==== Source

Elizabeth Brister Banks (May 2, 1865 – July 18, 1938) was an American journalist and author. Although she never renounced her American citizenship, she remained in England throughout the last forty years of her life.

Biography
Elizabeth was born in Trenton, New Jersey, the daughter of John Banks and Sarah Ann Brister. As a young child, she was raised by her aunt Elizabeth Brister and uncle Joseph Peck on "the experimental farm" north of Madison, Wisconsin, near Deansville. She attended Milwaukee Downer Female Seminary College in Milwaukee when it was still located at Fox Lake, Wisconsin.

She became a typewriter girl in a grocery store, then worked society pages in Baltimore and Saint Paul, Minnesota. She worked as secretary at the American Consulate in Peru, later becoming a stunt girl journalist when other women writers were relegated to society and fashion pages.

========
==== Dataset records

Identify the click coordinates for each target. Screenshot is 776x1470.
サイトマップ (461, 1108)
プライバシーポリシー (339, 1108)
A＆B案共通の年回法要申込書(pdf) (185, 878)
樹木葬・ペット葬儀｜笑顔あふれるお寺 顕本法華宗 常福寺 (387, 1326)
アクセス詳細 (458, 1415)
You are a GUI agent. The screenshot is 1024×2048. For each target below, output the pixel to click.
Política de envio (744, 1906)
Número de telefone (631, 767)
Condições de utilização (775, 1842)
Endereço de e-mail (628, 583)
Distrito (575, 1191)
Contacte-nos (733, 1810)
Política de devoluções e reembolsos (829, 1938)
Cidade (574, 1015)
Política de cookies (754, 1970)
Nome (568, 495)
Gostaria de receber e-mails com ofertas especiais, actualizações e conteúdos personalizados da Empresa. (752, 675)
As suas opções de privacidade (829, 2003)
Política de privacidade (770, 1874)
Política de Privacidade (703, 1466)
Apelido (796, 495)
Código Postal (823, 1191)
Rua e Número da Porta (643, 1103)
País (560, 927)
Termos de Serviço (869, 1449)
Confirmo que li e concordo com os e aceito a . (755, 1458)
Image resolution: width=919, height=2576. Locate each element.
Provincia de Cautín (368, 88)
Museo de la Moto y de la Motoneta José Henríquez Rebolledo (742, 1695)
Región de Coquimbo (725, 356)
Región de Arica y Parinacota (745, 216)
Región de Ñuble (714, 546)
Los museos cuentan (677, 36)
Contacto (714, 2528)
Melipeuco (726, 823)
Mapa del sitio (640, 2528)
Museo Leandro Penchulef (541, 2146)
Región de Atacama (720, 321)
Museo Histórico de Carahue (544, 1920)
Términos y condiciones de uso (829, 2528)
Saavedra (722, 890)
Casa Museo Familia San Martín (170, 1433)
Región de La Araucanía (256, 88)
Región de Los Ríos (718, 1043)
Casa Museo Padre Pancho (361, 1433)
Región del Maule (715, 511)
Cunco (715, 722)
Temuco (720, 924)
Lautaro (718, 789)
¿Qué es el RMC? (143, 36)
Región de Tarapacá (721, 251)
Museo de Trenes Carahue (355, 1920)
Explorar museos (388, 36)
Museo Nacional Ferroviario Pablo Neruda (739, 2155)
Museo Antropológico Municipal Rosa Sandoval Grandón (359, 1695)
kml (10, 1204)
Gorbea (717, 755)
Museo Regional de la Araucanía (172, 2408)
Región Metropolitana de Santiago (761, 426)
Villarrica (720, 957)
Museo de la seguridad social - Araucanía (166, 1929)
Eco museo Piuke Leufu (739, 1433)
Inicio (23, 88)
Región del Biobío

========

Given request A:
According to the biography, in what city and state was Elizabeth Brister Banks born?
Given request B:
Format the records as a numbered list, beginning at the line that contains "Región del Maule (715, 511)" and continuing through the end of the records, with blank lines left out.

Written answer A:
Trenton, New Jersey.

Written answer B:
1. Región del Maule (715, 511)
2. Cunco (715, 722)
3. Temuco (720, 924)
4. Lautaro (718, 789)
5. ¿Qué es el RMC? (143, 36)
6. Región de Tarapacá (721, 251)
7. Museo de Trenes Carahue (355, 1920)
8. Explorar museos (388, 36)
9. Museo Nacional Ferroviario Pablo Neruda (739, 2155)
10. Museo Antropológico Municipal Rosa Sandoval Grandón (359, 1695)
11. kml (10, 1204)
12. Gorbea (717, 755)
13. Museo Regional de la Araucanía (172, 2408)
14. Región Metropolitana de Santiago (761, 426)
15. Villarrica (720, 957)
16. Museo de la seguridad social - Araucanía (166, 1929)
17. Eco museo Piuke Leufu (739, 1433)
18. Inicio (23, 88)
19. Región del Biobío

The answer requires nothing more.